Clemster's Playground

Monday, August 09, 2004

The Morning After

Well it's all over. I survived my worship filled Sunday. I'm feeling quite pooped today, the tips of my chording fingers are sore, and my calves ache from the "dancing" I do while standing in place in front of the mic. But it was worth it. Days like that remind me that computer science isn't my dream. After I failed out of Aerospace I took a serious look into become a worship pastor. I had considered going into a music major and then going to Bible college to get what I needed to enter into ministry. But it just didn't happen. Worship pastors aren't a recognized position around here yet. If I did that it would have to be youth/worship which is fine by me. But for now I need to do worship as a side job/hobby. And I need to get my relationship with Him healthy again. That was definitely something I struggled with while leading. Worshiping wasn't something I was able to do when I was alone. So I felt like a hypocrite - living a double life. But despite that God still chooses to use me on days like yesterday and give me another taste of what He's like.
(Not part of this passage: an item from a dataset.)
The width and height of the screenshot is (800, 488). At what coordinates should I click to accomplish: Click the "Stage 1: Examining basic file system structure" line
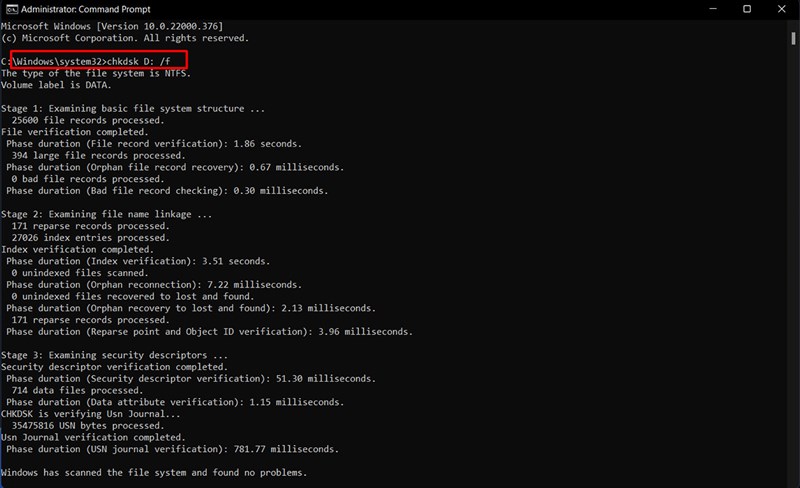coord(133,108)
Pastor Phil is talking about sin and temptation while he's here and one of the things he said in the morning service struck me. Each sin in an offense against God. It's a law that was broken and a price must be paid to nullify that sin. Well what if you were able to sin just three times a day? That's pretty good isn't it? I'd be a really good person if I only offended God three times a day. And well good people go to heaven.... don't they? The thing is the penalty of those sins still has to be paid for and they quickly add up. Say you live for 70 years. Let's tally up your bill: 70 years x 365.25 days per year x 3 sins per day equals around 76,700 sins. Yikes! Could you imagine standing in front of a judge in a court of law with a list of wrong doings that long? I mean I hope I never have to stand in front of a judge at all, not even for a speeding ticket. Well one day we will all have to stand before God, the Judge of where you get to spend eternity, and our lists of sins will be much much longer. How would you even begin to defend yourself? I don't know about you but I'd fall down on my knees and beg for mercy. Amazingly enough that's exactly when Christ comes forward and says He'll pay the price for those sins. But there's one last thing you have to do before the judgement is final - you have to accept that you can't pay off that debt on your own and accept Christ's sacrifice. Then you get to spend the rest of eternity with God and all the sinners who've been forgiven. Can I get a w00t? :D

Matthew.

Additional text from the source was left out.